Thank you to those who have contacted me recently about the Climate and Ecological Emergency Bill.

I agree that we need urgent action on this issue. Climate breakdown is not a distant threat but something that is happening here and now. Yet while Parliament declared an environment and climate emergency in May 2019, the Government is simply not responding as the situation requires.

The UN has warned that we have less than a decade to avert the worst impacts of the climate crisis. It states that this will require “far-reaching and unprecedented changes in all aspects of society”. Yet the Government has made far too little progress in decarbonising our economy. As the Committee on Climate Change has made clear, far from being on track to meet the Government’s own 2050 target for reaching net zero emissions, we look set to miss even the previous, less ambitious target.

Confronted by this unfolding emergency, I am clear that 2050 is too late for the UK to end its contribution to climate breakdown. I am determined that the UK must show global leadership on this issue, and that starts with ambitious action at home. I believe we should aim to achieve the substantial majority of our emissions reductions by 2030, starting with a green economic recovery from coronavirus that meets the scale of the climate challenge and continuing with a genuine green industrial revolution that will decarbonise and transform our economy at scale.

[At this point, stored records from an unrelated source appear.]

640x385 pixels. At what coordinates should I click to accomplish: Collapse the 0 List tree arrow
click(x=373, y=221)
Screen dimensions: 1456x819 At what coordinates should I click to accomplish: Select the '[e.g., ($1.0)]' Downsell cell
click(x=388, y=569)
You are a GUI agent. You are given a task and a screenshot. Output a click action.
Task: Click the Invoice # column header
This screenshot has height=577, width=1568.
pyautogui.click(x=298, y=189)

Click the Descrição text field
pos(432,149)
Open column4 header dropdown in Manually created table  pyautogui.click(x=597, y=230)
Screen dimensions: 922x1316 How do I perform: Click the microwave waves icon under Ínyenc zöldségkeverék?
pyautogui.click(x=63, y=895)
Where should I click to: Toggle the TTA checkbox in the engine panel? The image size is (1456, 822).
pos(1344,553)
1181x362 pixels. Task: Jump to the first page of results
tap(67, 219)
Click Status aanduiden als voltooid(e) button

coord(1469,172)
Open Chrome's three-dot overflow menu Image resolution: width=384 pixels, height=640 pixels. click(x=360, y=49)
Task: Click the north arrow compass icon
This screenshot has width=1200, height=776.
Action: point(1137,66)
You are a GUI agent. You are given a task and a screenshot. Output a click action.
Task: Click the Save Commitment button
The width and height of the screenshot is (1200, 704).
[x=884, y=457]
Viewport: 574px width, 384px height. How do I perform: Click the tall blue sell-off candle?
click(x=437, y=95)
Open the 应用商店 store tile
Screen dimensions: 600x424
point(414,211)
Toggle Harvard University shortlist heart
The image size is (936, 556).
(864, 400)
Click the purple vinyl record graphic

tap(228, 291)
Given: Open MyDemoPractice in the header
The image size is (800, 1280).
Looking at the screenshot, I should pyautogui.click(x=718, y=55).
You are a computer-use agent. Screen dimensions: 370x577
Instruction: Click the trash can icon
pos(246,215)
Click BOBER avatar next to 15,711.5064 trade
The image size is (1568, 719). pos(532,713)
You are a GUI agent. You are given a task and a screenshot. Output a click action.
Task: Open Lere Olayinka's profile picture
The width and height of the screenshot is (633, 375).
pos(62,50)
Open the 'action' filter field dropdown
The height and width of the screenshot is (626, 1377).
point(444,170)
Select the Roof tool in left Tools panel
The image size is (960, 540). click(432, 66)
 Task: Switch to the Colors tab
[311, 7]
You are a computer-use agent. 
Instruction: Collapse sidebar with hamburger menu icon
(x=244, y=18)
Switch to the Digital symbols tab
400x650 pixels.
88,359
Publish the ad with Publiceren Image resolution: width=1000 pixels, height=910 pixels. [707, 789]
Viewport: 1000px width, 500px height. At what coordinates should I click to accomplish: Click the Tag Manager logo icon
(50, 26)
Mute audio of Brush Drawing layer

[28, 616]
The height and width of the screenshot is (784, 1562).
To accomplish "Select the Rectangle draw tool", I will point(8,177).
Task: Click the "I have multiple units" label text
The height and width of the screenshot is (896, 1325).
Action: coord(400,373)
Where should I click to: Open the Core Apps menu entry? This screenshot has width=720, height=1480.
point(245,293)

As such, I support many of the aims set out in the Climate and Ecological Emergency Bill. The Bill, however, is a Presentation Bill, which does not involve a debate or a vote in Parliament but is a way of drawing attention to an issue that requires a change in the law. I will therefore also be supporting other parliamentary measures that seek to implement many of the principles laid out in the Bill.

For example, a proposed amendment to the Government’s Environment Bill would have required it to report on the adequacy of current environmental law and policy in meeting the climate and ecological challenges the UK faces. This report would have had to include several specific issues highlighted by the Climate and Ecological Emergency Bill, such as enhancing natural ecosystems and agroecosystems to safeguard their capacity as carbon sinks, as well as the need to restore biodiverse habitats and their soils. Unfortunately, the Government opposed this amendment and it did not make it into the Bill at Committee Stage.

Nevertheless, I can assure you that I will continue to push for bold action to tackle the climate and ecological emergency at every opportunity.